Written request ▸
Pull out everything from the first line of the items down to the line that contains "coord(385,717)", including that line. Copy each line without any change.

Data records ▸
(begin)

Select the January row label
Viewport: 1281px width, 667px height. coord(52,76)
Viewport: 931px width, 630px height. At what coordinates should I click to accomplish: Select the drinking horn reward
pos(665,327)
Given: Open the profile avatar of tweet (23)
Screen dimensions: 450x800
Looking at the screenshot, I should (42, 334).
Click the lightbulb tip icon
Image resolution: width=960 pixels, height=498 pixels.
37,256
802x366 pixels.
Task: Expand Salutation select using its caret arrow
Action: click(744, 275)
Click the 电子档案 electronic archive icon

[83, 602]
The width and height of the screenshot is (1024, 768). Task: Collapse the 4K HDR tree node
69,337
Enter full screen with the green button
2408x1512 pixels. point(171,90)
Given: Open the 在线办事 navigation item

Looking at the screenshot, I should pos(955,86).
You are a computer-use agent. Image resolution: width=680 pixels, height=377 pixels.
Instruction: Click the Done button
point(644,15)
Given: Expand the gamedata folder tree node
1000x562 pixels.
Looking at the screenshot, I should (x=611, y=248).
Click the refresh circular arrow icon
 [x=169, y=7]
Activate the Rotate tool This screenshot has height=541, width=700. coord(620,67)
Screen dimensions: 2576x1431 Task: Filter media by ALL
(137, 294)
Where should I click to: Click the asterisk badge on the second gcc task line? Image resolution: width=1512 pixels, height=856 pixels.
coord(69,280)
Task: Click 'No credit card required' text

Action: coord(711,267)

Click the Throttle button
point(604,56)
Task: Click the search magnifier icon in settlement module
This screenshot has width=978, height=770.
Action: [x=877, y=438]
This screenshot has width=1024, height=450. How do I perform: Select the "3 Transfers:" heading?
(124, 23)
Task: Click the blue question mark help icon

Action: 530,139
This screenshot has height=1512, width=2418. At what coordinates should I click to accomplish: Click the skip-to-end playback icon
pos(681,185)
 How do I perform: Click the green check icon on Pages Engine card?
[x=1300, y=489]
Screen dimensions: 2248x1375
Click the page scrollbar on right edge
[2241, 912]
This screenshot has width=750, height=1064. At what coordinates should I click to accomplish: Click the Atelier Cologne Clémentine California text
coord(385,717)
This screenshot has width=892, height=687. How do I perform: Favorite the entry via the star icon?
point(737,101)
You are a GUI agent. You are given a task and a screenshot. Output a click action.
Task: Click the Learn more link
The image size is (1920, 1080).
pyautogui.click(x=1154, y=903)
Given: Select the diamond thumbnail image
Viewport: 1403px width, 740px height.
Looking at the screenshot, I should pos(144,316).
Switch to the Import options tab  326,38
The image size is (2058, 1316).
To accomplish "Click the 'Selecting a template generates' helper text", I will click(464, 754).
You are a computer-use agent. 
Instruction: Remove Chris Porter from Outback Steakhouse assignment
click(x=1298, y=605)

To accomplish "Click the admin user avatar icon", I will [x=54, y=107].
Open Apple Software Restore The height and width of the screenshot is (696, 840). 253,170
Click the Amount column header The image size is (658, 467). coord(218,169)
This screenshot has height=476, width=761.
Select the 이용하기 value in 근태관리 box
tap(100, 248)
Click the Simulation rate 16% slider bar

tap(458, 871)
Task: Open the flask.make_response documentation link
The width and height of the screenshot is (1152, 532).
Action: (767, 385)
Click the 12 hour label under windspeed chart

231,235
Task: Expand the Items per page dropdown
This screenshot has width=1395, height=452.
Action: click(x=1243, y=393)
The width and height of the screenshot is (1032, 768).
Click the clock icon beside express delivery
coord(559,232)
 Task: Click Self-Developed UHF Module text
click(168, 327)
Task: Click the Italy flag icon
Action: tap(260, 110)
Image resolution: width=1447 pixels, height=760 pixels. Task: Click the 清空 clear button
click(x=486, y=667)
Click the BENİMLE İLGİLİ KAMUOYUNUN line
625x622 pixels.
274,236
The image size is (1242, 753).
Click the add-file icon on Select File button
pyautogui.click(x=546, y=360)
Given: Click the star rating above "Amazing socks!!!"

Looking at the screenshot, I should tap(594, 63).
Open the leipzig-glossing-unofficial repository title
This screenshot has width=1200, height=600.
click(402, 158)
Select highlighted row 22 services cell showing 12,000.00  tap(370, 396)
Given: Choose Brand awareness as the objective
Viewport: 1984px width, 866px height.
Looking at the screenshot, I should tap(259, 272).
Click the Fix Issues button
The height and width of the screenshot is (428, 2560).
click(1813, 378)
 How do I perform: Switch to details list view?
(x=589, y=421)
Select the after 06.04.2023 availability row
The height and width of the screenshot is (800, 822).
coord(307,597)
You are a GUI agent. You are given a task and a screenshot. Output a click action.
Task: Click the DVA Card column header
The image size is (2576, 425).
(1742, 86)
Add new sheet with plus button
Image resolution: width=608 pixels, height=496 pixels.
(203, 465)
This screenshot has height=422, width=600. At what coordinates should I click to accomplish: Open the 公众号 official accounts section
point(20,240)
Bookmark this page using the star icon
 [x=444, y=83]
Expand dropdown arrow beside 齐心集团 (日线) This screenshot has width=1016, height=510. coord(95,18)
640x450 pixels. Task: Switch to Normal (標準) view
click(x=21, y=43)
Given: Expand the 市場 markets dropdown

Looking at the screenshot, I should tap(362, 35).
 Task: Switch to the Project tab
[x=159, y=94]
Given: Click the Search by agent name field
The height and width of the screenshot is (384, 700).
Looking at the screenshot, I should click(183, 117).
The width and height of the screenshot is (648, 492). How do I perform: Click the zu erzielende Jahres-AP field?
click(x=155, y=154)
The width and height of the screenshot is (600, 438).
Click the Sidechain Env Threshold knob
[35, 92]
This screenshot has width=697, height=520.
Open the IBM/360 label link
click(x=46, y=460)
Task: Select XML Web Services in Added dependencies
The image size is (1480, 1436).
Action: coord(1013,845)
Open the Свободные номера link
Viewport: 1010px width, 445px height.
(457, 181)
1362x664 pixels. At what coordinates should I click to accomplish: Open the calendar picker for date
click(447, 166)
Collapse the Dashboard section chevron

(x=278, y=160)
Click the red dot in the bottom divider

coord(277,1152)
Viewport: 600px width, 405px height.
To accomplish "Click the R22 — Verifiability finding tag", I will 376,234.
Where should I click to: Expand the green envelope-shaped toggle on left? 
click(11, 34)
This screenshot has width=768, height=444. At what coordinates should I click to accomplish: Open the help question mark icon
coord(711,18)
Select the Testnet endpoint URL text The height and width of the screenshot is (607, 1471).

(end)

Expected answer ▸
Select the January row label
Viewport: 1281px width, 667px height. coord(52,76)
Viewport: 931px width, 630px height. At what coordinates should I click to accomplish: Select the drinking horn reward
pos(665,327)
Given: Open the profile avatar of tweet (23)
Screen dimensions: 450x800
Looking at the screenshot, I should (42, 334).
Click the lightbulb tip icon
Image resolution: width=960 pixels, height=498 pixels.
37,256
802x366 pixels.
Task: Expand Salutation select using its caret arrow
Action: click(744, 275)
Click the 电子档案 electronic archive icon

[83, 602]
The width and height of the screenshot is (1024, 768). Task: Collapse the 4K HDR tree node
69,337
Enter full screen with the green button
2408x1512 pixels. point(171,90)
Given: Open the 在线办事 navigation item

Looking at the screenshot, I should pos(955,86).
You are a computer-use agent. Image resolution: width=680 pixels, height=377 pixels.
Instruction: Click the Done button
point(644,15)
Given: Expand the gamedata folder tree node
1000x562 pixels.
Looking at the screenshot, I should (x=611, y=248).
Click the refresh circular arrow icon
 [x=169, y=7]
Activate the Rotate tool This screenshot has height=541, width=700. coord(620,67)
Screen dimensions: 2576x1431 Task: Filter media by ALL
(137, 294)
Where should I click to: Click the asterisk badge on the second gcc task line? Image resolution: width=1512 pixels, height=856 pixels.
coord(69,280)
Task: Click 'No credit card required' text

Action: coord(711,267)

Click the Throttle button
point(604,56)
Task: Click the search magnifier icon in settlement module
This screenshot has width=978, height=770.
Action: [x=877, y=438]
This screenshot has width=1024, height=450. How do I perform: Select the "3 Transfers:" heading?
(124, 23)
Task: Click the blue question mark help icon

Action: 530,139
This screenshot has height=1512, width=2418. At what coordinates should I click to accomplish: Click the skip-to-end playback icon
pos(681,185)
 How do I perform: Click the green check icon on Pages Engine card?
[x=1300, y=489]
Screen dimensions: 2248x1375
Click the page scrollbar on right edge
[2241, 912]
This screenshot has width=750, height=1064. At what coordinates should I click to accomplish: Click the Atelier Cologne Clémentine California text
coord(385,717)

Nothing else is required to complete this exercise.